#### Source material

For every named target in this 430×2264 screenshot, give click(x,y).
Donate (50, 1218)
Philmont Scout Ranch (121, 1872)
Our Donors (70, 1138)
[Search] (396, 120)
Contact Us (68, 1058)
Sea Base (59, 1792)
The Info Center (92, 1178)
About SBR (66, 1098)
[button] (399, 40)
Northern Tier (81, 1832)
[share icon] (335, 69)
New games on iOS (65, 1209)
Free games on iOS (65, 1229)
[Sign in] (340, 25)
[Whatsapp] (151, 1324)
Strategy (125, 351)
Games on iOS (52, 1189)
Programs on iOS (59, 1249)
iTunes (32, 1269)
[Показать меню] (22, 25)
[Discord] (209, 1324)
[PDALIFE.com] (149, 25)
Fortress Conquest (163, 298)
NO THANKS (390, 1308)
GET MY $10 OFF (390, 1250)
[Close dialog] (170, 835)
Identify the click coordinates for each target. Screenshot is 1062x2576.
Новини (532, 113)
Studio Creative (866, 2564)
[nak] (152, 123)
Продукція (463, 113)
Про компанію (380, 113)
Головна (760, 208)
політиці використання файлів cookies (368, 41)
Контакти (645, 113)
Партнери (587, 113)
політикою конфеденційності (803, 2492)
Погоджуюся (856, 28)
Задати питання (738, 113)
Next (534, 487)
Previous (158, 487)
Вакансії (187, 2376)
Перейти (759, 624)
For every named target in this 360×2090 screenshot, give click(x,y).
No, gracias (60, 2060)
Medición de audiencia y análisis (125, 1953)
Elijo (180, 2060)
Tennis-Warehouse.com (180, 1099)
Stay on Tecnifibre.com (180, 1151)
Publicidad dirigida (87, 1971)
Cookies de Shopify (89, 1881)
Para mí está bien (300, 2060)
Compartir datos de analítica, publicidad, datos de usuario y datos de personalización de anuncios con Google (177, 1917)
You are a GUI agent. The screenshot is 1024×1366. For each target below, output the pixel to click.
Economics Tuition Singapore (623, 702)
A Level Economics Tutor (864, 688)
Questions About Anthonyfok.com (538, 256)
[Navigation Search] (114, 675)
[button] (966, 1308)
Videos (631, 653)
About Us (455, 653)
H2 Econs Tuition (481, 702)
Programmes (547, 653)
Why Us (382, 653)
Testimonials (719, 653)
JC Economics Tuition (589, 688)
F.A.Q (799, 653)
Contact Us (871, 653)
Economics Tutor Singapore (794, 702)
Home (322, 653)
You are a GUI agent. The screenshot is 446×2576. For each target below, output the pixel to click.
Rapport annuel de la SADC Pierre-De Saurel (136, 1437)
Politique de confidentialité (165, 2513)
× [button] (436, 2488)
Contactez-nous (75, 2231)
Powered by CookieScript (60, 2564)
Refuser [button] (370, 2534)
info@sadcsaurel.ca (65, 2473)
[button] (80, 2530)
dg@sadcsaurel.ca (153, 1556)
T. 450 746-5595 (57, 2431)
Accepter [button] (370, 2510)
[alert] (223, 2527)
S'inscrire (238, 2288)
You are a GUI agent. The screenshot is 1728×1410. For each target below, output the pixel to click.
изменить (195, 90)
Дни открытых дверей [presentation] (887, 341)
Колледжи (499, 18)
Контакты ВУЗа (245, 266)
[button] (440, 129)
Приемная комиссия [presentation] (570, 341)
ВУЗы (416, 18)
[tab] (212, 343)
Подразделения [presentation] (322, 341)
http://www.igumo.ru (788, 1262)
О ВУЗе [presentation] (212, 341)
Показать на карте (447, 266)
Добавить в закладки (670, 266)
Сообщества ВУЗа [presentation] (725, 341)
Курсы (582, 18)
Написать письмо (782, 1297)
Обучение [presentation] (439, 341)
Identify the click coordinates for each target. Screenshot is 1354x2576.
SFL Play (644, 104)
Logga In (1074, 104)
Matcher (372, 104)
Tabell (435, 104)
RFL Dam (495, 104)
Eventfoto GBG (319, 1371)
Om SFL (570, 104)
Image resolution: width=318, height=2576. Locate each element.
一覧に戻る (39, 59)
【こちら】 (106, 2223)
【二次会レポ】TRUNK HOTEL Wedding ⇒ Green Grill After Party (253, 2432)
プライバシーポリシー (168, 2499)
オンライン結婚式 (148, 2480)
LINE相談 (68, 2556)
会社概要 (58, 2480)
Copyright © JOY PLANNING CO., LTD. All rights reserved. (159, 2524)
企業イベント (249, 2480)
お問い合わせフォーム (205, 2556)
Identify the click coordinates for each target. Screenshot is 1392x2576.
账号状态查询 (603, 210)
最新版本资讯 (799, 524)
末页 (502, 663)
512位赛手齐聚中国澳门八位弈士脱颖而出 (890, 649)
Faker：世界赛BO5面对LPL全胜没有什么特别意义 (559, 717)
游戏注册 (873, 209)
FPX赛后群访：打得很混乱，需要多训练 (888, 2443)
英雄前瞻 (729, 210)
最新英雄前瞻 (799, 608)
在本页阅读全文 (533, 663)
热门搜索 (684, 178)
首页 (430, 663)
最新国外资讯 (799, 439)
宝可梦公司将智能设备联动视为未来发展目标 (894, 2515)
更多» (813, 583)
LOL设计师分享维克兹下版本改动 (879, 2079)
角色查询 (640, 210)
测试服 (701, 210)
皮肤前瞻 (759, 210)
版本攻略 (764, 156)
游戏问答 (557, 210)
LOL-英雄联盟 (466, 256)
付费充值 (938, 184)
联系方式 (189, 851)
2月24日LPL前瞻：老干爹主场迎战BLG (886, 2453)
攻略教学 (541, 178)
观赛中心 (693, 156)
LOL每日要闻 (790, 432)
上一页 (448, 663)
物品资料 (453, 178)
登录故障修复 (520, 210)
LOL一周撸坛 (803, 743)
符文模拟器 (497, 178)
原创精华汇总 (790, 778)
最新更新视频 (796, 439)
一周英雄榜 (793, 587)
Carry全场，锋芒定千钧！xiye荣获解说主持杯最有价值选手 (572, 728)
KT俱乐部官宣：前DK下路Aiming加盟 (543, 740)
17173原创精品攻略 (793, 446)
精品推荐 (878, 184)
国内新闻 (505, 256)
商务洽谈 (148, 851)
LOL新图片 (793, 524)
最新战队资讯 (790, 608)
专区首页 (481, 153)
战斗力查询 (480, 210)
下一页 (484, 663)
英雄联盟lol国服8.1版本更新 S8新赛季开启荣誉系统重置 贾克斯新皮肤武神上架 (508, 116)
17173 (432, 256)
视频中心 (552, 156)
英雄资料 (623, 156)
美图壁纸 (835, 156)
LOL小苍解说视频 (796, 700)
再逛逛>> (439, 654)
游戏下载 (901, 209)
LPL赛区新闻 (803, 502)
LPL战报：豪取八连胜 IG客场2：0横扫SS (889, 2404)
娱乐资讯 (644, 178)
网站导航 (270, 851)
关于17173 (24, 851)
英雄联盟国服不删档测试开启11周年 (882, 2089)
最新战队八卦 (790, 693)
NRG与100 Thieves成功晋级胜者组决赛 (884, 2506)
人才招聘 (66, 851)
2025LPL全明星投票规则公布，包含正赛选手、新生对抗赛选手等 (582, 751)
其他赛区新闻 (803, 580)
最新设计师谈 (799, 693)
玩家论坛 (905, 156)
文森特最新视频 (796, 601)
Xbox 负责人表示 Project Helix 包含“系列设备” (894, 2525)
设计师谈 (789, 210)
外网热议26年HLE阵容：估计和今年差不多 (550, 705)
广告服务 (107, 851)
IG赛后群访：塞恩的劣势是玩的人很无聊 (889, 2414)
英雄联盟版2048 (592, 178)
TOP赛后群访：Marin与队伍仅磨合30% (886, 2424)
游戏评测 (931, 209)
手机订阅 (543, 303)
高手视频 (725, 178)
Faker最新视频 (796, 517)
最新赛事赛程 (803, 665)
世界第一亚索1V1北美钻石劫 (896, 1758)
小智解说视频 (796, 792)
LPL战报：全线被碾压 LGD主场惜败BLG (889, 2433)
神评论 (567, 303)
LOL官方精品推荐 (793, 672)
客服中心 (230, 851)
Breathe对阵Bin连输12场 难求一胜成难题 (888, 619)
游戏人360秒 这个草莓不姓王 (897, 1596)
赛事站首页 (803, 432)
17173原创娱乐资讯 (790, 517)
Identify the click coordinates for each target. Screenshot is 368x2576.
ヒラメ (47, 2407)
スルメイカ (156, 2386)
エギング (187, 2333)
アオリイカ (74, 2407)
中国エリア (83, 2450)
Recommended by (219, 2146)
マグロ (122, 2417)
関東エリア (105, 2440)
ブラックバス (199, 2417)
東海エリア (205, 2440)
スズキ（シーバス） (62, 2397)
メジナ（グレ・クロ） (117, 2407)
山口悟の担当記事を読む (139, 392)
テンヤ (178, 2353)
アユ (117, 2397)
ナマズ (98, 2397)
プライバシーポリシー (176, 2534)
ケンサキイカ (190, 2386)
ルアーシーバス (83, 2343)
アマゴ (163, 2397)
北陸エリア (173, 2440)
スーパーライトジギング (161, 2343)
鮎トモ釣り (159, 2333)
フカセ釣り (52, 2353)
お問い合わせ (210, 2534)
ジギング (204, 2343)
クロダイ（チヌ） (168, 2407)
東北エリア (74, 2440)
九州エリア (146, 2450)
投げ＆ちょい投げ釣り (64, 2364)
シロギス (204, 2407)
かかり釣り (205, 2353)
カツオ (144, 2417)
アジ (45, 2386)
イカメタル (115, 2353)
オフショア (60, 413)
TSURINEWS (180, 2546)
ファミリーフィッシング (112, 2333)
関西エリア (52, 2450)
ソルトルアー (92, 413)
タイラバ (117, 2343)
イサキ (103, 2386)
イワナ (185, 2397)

#### Task statement
Up to and including the line with "Contactez-nous (75, 2231)", print every line of the material above, starting from its first line, exactly.

#### Written solution
For every named target in this 430×2264 screenshot, give click(x,y).
Donate (50, 1218)
Philmont Scout Ranch (121, 1872)
Our Donors (70, 1138)
[Search] (396, 120)
Contact Us (68, 1058)
Sea Base (59, 1792)
The Info Center (92, 1178)
About SBR (66, 1098)
[button] (399, 40)
Northern Tier (81, 1832)
[share icon] (335, 69)
New games on iOS (65, 1209)
Free games on iOS (65, 1229)
[Sign in] (340, 25)
[Whatsapp] (151, 1324)
Strategy (125, 351)
Games on iOS (52, 1189)
Programs on iOS (59, 1249)
iTunes (32, 1269)
[Показать меню] (22, 25)
[Discord] (209, 1324)
[PDALIFE.com] (149, 25)
Fortress Conquest (163, 298)
NO THANKS (390, 1308)
GET MY $10 OFF (390, 1250)
[Close dialog] (170, 835)
Identify the click coordinates for each target. Screenshot is 1062x2576.
Новини (532, 113)
Studio Creative (866, 2564)
[nak] (152, 123)
Продукція (463, 113)
Про компанію (380, 113)
Головна (760, 208)
політиці використання файлів cookies (368, 41)
Контакти (645, 113)
Партнери (587, 113)
політикою конфеденційності (803, 2492)
Погоджуюся (856, 28)
Задати питання (738, 113)
Next (534, 487)
Previous (158, 487)
Вакансії (187, 2376)
Перейти (759, 624)
For every named target in this 360×2090 screenshot, give click(x,y).
No, gracias (60, 2060)
Medición de audiencia y análisis (125, 1953)
Elijo (180, 2060)
Tennis-Warehouse.com (180, 1099)
Stay on Tecnifibre.com (180, 1151)
Publicidad dirigida (87, 1971)
Cookies de Shopify (89, 1881)
Para mí está bien (300, 2060)
Compartir datos de analítica, publicidad, datos de usuario y datos de personalización de anuncios con Google (177, 1917)
You are a GUI agent. The screenshot is 1024×1366. For each target below, output the pixel to click.
Economics Tuition Singapore (623, 702)
A Level Economics Tutor (864, 688)
Questions About Anthonyfok.com (538, 256)
[Navigation Search] (114, 675)
[button] (966, 1308)
Videos (631, 653)
About Us (455, 653)
H2 Econs Tuition (481, 702)
Programmes (547, 653)
Why Us (382, 653)
Testimonials (719, 653)
JC Economics Tuition (589, 688)
F.A.Q (799, 653)
Contact Us (871, 653)
Economics Tutor Singapore (794, 702)
Home (322, 653)
You are a GUI agent. The screenshot is 446×2576. For each target below, output the pixel to click.
Rapport annuel de la SADC Pierre-De Saurel (136, 1437)
Politique de confidentialité (165, 2513)
× [button] (436, 2488)
Contactez-nous (75, 2231)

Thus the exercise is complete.